The resulting Pruñon Draft model provided about 1.4 times faster than baseline, improving over the approximately 1.3x gain achieved in the original draft. This result is consistent with theoretical expectations – reducing draft latency improves overspeeding and allows for faster and more efficient inference.
This shows how pruning + speculative decoding can unleash faster and more efficient reasoning.
Check the notebook and the draft model based on the depth of QWEN3-0.6B and reproduce the results step by step
Integration with smolagents
To showcase real-world possibilities, we have deployed an optimized setup with the smolagents library. This integration allows developers to plug in QWEN3-8B (paired with Prundraft) to invoke APIs and external tools, write and run code, handle long contest inferences, and build agents that run efficiently with Intel® Core™ Ultra.
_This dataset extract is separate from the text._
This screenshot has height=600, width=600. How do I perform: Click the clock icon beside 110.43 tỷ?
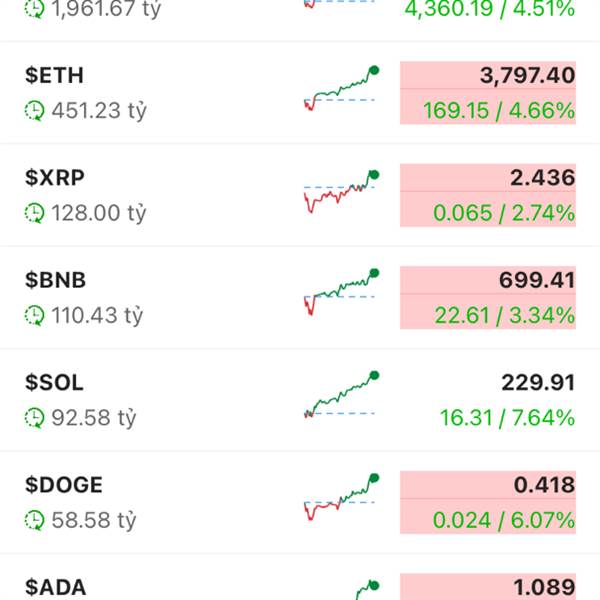point(34,316)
The merit is not limited to hugging your face. Pairing this model can also be used seamlessly in frameworks such as Autogen and Qwenagent to further strengthen the agent ecosystem.
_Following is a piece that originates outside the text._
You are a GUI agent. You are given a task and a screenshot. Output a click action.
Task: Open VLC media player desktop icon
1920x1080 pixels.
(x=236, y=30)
In the demo, we assigned tasks to accelerated QWEN3-based agents.
Here’s how it works: 1. The agent used a web search tool to collect the latest information. 2. I then switched to the Python interpreter to generate slides in the Python -Pptx library. This simple workflow highlights just a few of the possibilities that accelerated QWEN3 models could have been unlocked if they meet frameworks like smolagents, enabling practical and efficient AI agents on AI PCs. Try it here
https://www.youtube.com/watch?v=irsd5lnxik
reference
(1) Gromov, A., Tirumala, K., Shapourian, H., Glorioso, P. , & Roberts, DA (2025, January 22nd). Absurd inefficiency in the deeper layers. A poster announced at ICLR 2025. https://arxiv.org/abs/2403.17887
Performance and Legal Notices
Performance results are based on the OpenVino™ 2025.2 internal benchmarks as of September 2025 and are paired with 32 GB of DDR5 memory with integrated Intel® ARC™ 140V GPU using an Intel® Core™ Ultra 7 268V 2.20 GHz processor. Performance will vary based on usage, configuration, and other factors. For more information, please visit www.intel.com/performanceindex. There are absolutely no safe products or components. Your cost and outcome may differ. Intel technology may require the activation of valid hardware, software, or services. ©Intel Corporation. Intel, the Intel logo and other Intel marks are trademarks of Intel Corporation or its subsidiaries. Other names and brands may be claimed to be other names.